Wednesday, August 12, 2009

Losing Time Means Losing My Mind

Another excerpt in working on my Alaska story. I am not sure what form this story is going to take- only that I know I want to write about my experience in Alaska and I'm just posting these as I go. I will tighten it up hopefully sometime later. I think it will help to just get my words out there. Releasing the pieces, as unpolished as they are, helps take the pressure off the delusionary quest for (personal) perfection....better just to write and move on and keep writing and keep moving on.

On my arrival in Nak Nek Alaska:

I got off the plane and looked around. I like small airports, one baggage claim, one airstrip. I feel like my arrival matters, I will not be lost in the mayhem. I collect my bag easily, but there is no indication for where I should go. There is a huge yellow school bus with a man holding a sign, “Trident Cannery” and almost everyone from my plane starts filing onto that bus.
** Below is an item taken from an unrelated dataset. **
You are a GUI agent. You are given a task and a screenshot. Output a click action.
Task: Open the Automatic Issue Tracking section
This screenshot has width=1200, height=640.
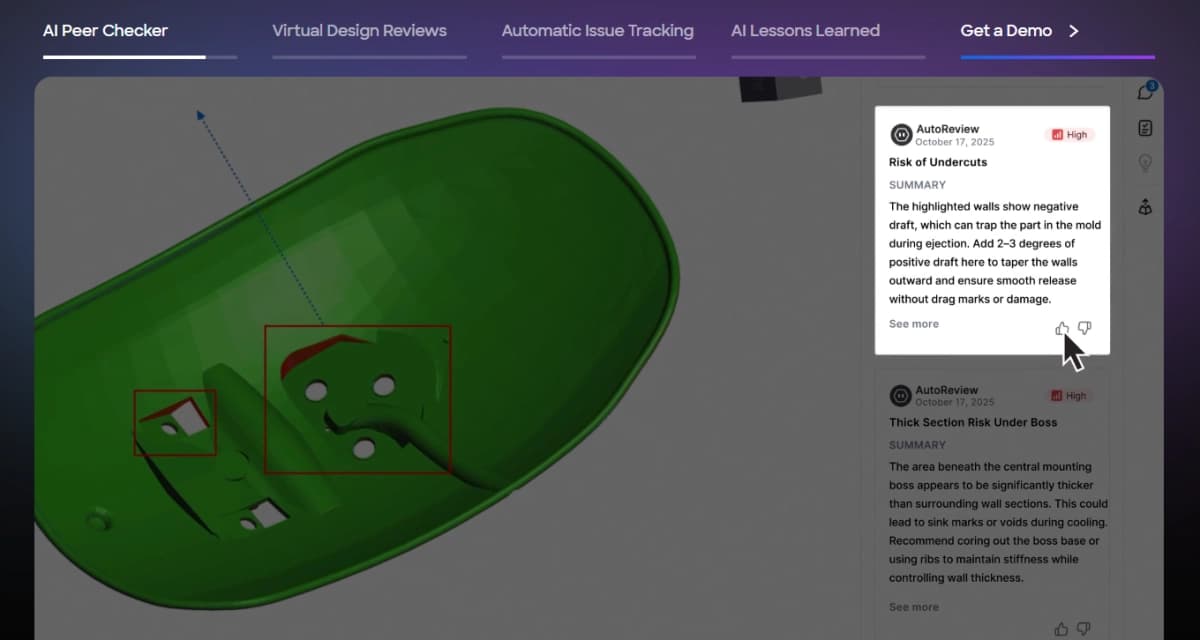click(598, 30)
I want to go with them. Safety in numbers. Before climbing up the steps of the bus, the man I sat next to on the plane turns back and gives me a sad smile and a thumbs up. Suddenly I feel my only friend is leaving me. The school bus pulls away.

The parking lot, if you could call it that, is clearing out. A woman jumps out of an SUV with a big shaggy golden retreiver and asks if I’m LuLing. Yes…just like that? I'm the only one to pick up? I don’t know what to think, so I think nothing.

We drive. The dog calms me as I reach over the back seat to pet it. I let it lick me generously. I let it lick away my salt and my fear. There are endless fields of wildflowers. We make easy small talk about the weather up here, the population (300), what kind of wildlife roams (bears, moose, caribou, foxes, wolves), and after about twenty minutes, we’ve pulled up to a compond with some rusty boat hulls in a gravelly parking lot and shanty-looking clapboard buildings dotting a sprawling uneven acreage.

(Note to self: It hurts to go over this in my head. Do I need to recall the details? Can I just talk about the stuff I want to talk about? Do I have to tell the story with any kind of narrative cohesion? I only want to recall some, not all, of the memories. But will it make the story patchy?)

My dorm is called Waldorf Hysteria. I think it’s funny for the first day and by the third, I resent anyone making light of the shit we suffer through.

The only thing that can preserve my sanity, that can run its fingers over the fissures beginning to crack across the surface of my body and mind, is time. Time is the panacea, the caulking. Time means sleep, getting to eat, dialing the phone to the one voice out there who can soothe me. But time is always one step ahead, taunting me, as I chase its slithering tail. I cover my ears, and blot out its laughter.

We work sixteen hours a day, every day of the week. That leaves eight remaining hours that should, arguably, belong to me. But there is a line for the shower. There is a line to do laundry. There is a line to get food. There is a line at the payphone. I swat mosquitoes, exhausted and aimless, waiting. I wait to turn on the hot faucet and wash the sick stench of fish off my skin. I wait to dump my clothes in the washer. I wait til the Polish girl is done yelling at me because I have removed her clothes from the washer and some have fallen on the floor. I wait with my plastic tray to lift a lifeless heap of cafeteria grub.

For those of us desperate for time, waiting is the tax we pay. With pain, I watch my minutes pass. The first second of a new minute is a seed. The subsequent seconds build around the seed, packing around it, morphing and coalescing into a ball. After sixty seconds, a new seed forms, and the seconds pack around it, and each minute becomes a round hard unit, like a marble. As I stand waiting, hungry, tired, sweaty, itchy, longing, dirty, I watch as a big hand reaches into the last stash of my equanimity and pockets my marbles. I am losing them, and I feel my undoing.